Но господство позитивной науки проходит. Её недавнее торжество было последней вспышкой пламени, прежде чем угаснуть. Позитивная наука, «положительное знание» сведены с неправо занятого ими трона, и им указано их место — в прихожей и на улице: пусть они зажигают там электрические лампы и катают вагоны. Речь Брюнетьера о банкротстве науки свидетельствует, что это сознание разлилось уже повсюду, даже опошлилось. Люди поняли, что позитивизмом жить нельзя. Всё более страстно, всё более жадно стали они порываться к иным знаниям, к непознаваемому, к тайнам.
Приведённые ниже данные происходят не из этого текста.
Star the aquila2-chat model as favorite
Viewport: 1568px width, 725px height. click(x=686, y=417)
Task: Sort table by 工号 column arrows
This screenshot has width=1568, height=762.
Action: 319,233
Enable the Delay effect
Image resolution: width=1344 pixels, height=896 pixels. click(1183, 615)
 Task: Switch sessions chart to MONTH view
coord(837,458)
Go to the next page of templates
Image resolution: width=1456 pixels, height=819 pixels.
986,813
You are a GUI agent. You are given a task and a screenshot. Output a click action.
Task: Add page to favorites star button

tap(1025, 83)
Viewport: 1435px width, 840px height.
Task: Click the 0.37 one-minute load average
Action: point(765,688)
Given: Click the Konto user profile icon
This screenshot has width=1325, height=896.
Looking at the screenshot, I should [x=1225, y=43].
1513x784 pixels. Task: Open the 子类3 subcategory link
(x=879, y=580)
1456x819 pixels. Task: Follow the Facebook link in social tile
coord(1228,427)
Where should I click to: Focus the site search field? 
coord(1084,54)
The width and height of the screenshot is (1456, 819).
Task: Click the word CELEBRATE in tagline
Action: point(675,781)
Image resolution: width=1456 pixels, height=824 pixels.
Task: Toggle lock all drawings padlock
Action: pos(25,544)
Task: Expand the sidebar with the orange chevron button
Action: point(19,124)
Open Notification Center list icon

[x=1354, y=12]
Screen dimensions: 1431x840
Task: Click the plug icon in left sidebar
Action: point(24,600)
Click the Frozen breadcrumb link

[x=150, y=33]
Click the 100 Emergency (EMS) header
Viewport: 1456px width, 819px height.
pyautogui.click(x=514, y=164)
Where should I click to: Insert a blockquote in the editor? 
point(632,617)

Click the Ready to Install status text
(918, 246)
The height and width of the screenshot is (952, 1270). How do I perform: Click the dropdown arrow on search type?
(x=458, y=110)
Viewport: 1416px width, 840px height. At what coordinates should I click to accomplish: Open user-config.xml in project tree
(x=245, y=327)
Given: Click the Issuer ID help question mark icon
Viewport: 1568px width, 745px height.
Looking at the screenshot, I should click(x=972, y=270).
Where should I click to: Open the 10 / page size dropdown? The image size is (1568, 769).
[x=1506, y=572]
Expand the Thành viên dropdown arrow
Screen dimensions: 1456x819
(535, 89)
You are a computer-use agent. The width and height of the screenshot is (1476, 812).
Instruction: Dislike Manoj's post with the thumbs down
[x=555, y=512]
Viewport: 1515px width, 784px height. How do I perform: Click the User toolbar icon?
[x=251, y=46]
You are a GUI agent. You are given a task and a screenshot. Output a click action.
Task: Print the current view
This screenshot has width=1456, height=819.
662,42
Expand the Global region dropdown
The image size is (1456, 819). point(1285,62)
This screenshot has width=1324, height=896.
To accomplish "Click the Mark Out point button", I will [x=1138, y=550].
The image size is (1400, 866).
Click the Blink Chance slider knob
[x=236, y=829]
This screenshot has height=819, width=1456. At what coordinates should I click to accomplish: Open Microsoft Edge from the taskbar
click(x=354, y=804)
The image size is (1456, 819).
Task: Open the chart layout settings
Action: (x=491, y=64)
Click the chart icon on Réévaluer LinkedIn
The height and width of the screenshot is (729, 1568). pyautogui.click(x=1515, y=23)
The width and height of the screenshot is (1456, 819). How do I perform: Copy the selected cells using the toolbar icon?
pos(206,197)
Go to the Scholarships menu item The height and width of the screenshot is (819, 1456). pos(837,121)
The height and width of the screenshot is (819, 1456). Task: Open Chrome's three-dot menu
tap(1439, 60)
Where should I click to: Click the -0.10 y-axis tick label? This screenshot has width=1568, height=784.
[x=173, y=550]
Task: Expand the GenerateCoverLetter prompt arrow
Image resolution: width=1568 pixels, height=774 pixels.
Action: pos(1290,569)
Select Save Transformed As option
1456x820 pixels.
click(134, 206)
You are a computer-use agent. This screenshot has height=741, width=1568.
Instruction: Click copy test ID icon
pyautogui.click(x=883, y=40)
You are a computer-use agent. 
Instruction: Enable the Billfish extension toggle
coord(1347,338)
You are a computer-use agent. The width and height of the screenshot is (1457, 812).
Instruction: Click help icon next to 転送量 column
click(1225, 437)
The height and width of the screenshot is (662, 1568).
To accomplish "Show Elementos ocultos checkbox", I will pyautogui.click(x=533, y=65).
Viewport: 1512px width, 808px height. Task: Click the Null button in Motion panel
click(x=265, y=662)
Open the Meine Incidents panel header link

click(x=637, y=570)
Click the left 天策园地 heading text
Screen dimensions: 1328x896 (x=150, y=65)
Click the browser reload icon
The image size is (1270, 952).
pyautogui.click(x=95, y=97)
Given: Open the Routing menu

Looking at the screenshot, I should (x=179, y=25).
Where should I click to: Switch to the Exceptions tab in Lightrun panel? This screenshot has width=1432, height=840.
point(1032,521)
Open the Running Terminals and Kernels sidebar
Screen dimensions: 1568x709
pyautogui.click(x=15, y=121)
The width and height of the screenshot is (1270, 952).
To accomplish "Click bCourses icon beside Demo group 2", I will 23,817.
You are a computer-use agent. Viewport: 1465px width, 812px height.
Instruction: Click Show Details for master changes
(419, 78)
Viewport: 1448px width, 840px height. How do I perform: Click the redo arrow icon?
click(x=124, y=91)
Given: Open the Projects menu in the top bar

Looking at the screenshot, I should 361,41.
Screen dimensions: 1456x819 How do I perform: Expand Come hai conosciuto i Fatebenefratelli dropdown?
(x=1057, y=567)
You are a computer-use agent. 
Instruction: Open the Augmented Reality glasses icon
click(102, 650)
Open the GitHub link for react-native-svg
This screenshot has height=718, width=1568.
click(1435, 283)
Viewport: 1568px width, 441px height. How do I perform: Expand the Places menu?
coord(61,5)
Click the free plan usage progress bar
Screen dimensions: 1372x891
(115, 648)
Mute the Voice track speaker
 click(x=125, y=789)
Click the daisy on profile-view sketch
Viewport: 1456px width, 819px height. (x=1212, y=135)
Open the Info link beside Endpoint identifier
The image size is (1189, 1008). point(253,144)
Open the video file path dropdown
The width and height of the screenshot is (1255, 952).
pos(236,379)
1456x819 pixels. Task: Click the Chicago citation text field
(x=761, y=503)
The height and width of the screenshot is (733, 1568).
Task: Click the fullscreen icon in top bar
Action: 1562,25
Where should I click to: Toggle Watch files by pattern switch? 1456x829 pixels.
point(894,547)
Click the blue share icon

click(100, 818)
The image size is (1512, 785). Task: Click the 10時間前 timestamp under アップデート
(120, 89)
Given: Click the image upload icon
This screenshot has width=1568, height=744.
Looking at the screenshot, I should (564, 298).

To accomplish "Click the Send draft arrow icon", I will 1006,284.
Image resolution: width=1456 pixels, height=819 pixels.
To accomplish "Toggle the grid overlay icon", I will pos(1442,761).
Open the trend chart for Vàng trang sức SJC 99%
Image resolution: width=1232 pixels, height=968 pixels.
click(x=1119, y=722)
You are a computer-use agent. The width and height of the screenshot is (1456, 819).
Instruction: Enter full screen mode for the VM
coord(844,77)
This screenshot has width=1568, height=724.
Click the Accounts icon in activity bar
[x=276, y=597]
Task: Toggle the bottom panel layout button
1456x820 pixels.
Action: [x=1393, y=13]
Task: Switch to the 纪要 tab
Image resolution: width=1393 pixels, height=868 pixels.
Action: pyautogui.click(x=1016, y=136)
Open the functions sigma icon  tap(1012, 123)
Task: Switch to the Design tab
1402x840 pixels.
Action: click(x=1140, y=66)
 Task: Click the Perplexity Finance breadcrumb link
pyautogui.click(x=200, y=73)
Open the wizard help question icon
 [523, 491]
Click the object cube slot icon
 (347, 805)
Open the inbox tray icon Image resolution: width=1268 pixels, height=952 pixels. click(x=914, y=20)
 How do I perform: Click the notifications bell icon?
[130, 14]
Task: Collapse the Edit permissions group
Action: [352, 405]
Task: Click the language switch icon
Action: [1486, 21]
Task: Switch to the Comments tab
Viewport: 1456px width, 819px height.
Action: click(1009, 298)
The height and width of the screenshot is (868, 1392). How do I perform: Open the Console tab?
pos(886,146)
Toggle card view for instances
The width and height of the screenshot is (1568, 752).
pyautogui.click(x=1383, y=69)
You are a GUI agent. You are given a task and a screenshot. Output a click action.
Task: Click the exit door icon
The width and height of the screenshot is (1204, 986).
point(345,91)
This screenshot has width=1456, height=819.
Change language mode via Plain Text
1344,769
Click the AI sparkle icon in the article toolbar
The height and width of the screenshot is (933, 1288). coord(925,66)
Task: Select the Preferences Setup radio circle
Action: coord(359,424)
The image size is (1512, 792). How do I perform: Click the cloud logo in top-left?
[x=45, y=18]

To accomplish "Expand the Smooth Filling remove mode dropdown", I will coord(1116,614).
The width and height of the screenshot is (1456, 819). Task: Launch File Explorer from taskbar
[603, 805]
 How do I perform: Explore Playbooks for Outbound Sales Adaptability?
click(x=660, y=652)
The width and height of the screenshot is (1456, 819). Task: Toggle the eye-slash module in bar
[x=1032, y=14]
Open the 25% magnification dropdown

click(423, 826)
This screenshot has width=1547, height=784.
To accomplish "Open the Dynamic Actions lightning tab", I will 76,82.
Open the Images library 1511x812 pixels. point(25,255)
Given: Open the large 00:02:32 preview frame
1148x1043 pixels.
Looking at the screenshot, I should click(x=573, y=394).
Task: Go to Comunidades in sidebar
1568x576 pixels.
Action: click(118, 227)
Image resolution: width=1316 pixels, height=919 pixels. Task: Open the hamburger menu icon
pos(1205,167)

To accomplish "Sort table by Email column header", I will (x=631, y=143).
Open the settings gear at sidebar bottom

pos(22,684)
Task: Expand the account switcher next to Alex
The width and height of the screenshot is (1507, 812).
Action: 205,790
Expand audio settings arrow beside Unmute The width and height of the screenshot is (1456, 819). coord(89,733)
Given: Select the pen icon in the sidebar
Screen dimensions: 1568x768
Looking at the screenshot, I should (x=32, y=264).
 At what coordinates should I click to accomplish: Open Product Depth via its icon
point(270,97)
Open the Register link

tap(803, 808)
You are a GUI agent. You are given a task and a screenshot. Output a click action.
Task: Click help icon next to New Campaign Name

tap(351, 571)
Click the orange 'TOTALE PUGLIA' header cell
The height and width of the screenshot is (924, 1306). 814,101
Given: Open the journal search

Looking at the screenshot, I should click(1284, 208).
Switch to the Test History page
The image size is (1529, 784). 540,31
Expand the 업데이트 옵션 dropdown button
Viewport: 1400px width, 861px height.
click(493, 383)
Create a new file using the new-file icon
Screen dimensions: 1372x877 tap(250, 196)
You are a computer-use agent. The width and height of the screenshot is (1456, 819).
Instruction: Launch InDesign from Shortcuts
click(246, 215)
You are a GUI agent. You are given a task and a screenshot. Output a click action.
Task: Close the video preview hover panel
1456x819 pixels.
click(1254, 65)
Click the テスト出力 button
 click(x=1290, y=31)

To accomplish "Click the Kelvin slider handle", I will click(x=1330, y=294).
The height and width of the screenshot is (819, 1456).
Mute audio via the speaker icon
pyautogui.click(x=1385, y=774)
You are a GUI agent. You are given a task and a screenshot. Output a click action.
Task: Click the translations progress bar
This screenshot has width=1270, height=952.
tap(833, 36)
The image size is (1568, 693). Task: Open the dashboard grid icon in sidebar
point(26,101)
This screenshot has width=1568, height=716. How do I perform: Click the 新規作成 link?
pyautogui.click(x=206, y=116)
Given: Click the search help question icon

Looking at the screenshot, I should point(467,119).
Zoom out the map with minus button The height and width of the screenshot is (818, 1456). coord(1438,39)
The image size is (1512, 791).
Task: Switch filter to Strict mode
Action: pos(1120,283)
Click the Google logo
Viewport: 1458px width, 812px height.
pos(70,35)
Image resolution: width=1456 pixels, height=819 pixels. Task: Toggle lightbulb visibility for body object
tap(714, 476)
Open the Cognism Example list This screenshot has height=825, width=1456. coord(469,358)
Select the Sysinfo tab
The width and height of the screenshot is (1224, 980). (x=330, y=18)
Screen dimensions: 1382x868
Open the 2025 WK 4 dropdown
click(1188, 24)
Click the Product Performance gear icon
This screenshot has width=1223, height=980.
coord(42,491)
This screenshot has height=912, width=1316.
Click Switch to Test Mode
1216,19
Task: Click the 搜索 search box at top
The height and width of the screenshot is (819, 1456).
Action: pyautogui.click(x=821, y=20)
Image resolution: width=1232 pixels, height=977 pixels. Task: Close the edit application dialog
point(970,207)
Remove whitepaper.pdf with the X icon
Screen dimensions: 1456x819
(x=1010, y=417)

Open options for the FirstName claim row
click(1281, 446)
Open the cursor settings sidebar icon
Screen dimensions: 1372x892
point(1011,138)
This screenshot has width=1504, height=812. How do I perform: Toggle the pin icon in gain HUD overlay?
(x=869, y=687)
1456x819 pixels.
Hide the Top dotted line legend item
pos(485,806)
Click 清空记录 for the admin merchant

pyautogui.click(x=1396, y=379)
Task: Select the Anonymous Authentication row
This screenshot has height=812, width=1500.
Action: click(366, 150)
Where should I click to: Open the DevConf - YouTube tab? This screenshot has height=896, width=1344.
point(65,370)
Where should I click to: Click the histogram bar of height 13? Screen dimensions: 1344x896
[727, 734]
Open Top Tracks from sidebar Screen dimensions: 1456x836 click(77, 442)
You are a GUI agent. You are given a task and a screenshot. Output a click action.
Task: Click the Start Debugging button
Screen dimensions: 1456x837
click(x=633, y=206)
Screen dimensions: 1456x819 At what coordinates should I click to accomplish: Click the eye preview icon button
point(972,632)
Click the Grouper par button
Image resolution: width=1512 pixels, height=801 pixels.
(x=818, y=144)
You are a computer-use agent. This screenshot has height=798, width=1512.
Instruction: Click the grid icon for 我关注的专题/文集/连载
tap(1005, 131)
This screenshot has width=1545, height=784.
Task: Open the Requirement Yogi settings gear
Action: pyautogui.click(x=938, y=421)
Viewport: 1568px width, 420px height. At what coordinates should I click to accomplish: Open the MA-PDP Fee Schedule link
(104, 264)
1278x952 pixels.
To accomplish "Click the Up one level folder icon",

Эпиграфом ко всему нашему поколению можно поставить стихи Фета о «ласточке стрельчатой над вечереющим прудом»:
Вот понеслась и зачертила,
И страшно, чтобы гладь стекла
Стихией чуждой не схватила
Молниевидного крыла.
И снова то же вдохновенье
И та же тёмная струя…
………………………
Не так ли я, сосуд скудельный,
Дерзаю на запретный путь,
Стихии чуждой, запредельной
Стремясь хоть каплю зачерпнуть!
Все мы порываемся за пределы, все мы жаждем вздохнуть чуждой стихией. Нам стало тесно, душно, невыносимо. Нас томят условные формы общежития, томят условные формы нравственности, самые условия познания, все, что наложено извне. Нашей душе потребно иное, иначе она умрёт. Всё ясней сознаётся, что если в мире есть только то, что видимо есть, — жить незачем, не стоит. Мы принимаем все религии, все мистические учения, только бы не быть в действительности. Даже успех анти-мистических учений гр. Л. Н. Толстого и Ницше объясняется той же жаждой. Толстой изнемог в подобных исканиях и сказал себе: «Найти нельзя, нечего и искать, всё просто: перед тобой рукоять, и качай её, а что выйдет, знает хозяин». Все изнемогшие пошли за Толстым. Ницше объявил себя врагом всему мистическому, даже духовному и идейному, как декадансу. Но еще с большей яростью напал он на всё современное. Он даже отказался от искания истины, потому что современная истина, та, которая теперь доступна человеку, ему неинтересна. Ницше поставил себе цель за пределами современности — сверхчеловека. И вот мистики пошли за Ницше, врагом мистицизма, ради этой сверхчеловеческой цели. Мальчики прошлых времён зачитывались трезвым Плутархом, потом Дон Кихотом и Робинзоном, но мы ещё на школьной скамье упивались Жюлем Верном, Фламмарионом, Райдером Хаггардом, Уэльсом, еще детьми мечтали о жизни на иных планетах. В зрелую пору нашими любимыми поэтами (любимыми, хотя, может быть, других мы ставим выше) оказались Эдгар По и Достоевский, Тютчев и Фет. По и Достоевский близки нам именно тем, что показывают возможность иных чувствований, словно уже отрешённых от условий земного. Тютчев и Фет дороги нам своим ощущением «двойного бытия» и «двойной жизни»[110]. Мы жадно исследуем всё таинственное и странное, что нашли в своих душах, спускаемся во все её глубины, чтобы хоть там «коснуться мирам иным». Мы опять обратились к сумрачным страницам «Критики чистого разума». Кант окружил познаваемое стальной стеной и силой вернул голубя, порывавшегося лететь в безвоздушное пространство, но этим только сделал искусительнее искушение. Увидав отчётливо, что познаваемое имеет грани, что за ними есть непознаваемое, мы уже не можем не сгорать от жажды прозреть в те недоступные миры.